If the learning and development function was on a 400-meter run, its impact would barely make it down the first straightaway. For Gary Wise, a workforce capability architect at Human Performance Outfitters, LLC, in order for companies to sustain workforce capabilities, CLOs need to shift how they view and deliver learning and development. Essentially, the learning paradigm is good, but a performance paradigm is better.
Wise used a popular sentiment from famed automaker Henry Ford about what people would say if asked what they want — faster horses — as a comparison to how many organizations look at learning. Learning paradigms often promote this faster horse philosophy, but if asked stakeholders say they want faster training, and learning leaders have responded.
Learning organizations offer better, faster training in a number of ways including reducing the scope and duration of training. But both the requests and the responses are often made with the belief that learning drives performance, which Wise said is a myth; the only thing training drives is potential “because no sales are closed during a training event, no key accounts are saved, no leadership skills are applied in the workforce during a leadership development workshop.”
Performance and sustained workforce capability are often created at the point of need when employees are actually working. But Wise said this represents a mindset outside more traditional learning paradigms. Subsequently, it’s beyond the scope and charter for most learning organizations.
Whether it’s bite-sized, repackaged, presented in MOOCs, or on a mobile device, training is still training, he said. But the changing workforce and the equally adaptive behaviors associated with it, indicate a need for a shift in mindset around learning. For instance, millennials are increasingly taking on more roles and responsibilities in the workplace, and the way they learn and seek out information should give learning leaders an idea where their development strategy should be headed.
“ ‘Give me the tools and resources to execute the job once you’ve told me what the job is,’ ” Wise said of millennials’ learning preferences, which reflect having grown up in an age when most any information is just an online search away.
Self-service learning preferences don’t threaten training, however. Wise said the need for learning will never go away. But in a performance paradigm, training will be different. A performance mindset will have to reshape what happens during training as well as reshape the discovery happening outside of training; it will require some performance consulting skills. Wise said that where training’s power stops at a learner’s first two moments of need—new and more—developing, designing and delivering learning and development in a performance paradigm includes all five moments. This is important because the latter three moments — apply, change and solve — occur post training and at the point of work, he explained.
To begin broadening the learning department’s impact on the business, CLOs can take a benchmarking approach to determine the current state of their performance and learning ecosystem — every company has one. They can identify opportunities to increase learning impact at the point of work where business value is generated. That means looking at the content currently used to educate, and the content employees require to do their jobs. Learning leaders also should look at the workflows that have to be executed in order to create value.

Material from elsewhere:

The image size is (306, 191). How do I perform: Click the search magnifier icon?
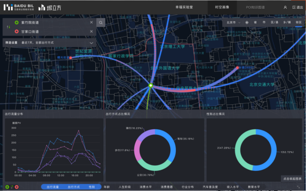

Approaching learning and development in a performance paradigm also means that learning leaders will need to review their discovery methodology. When a training request comes in, the next step is typically to conduct a training needs assessment. “That needs to be preempted with a performance assessment to identify the final three moments of need,” he said.
The performance paradigm employs a holistic approach to look critically at an organization’s learning and performance ecosystem in order to reduce the time to impact, not the time to competency. “When you get right down to it, the results manifest at the point of work,” Wise said.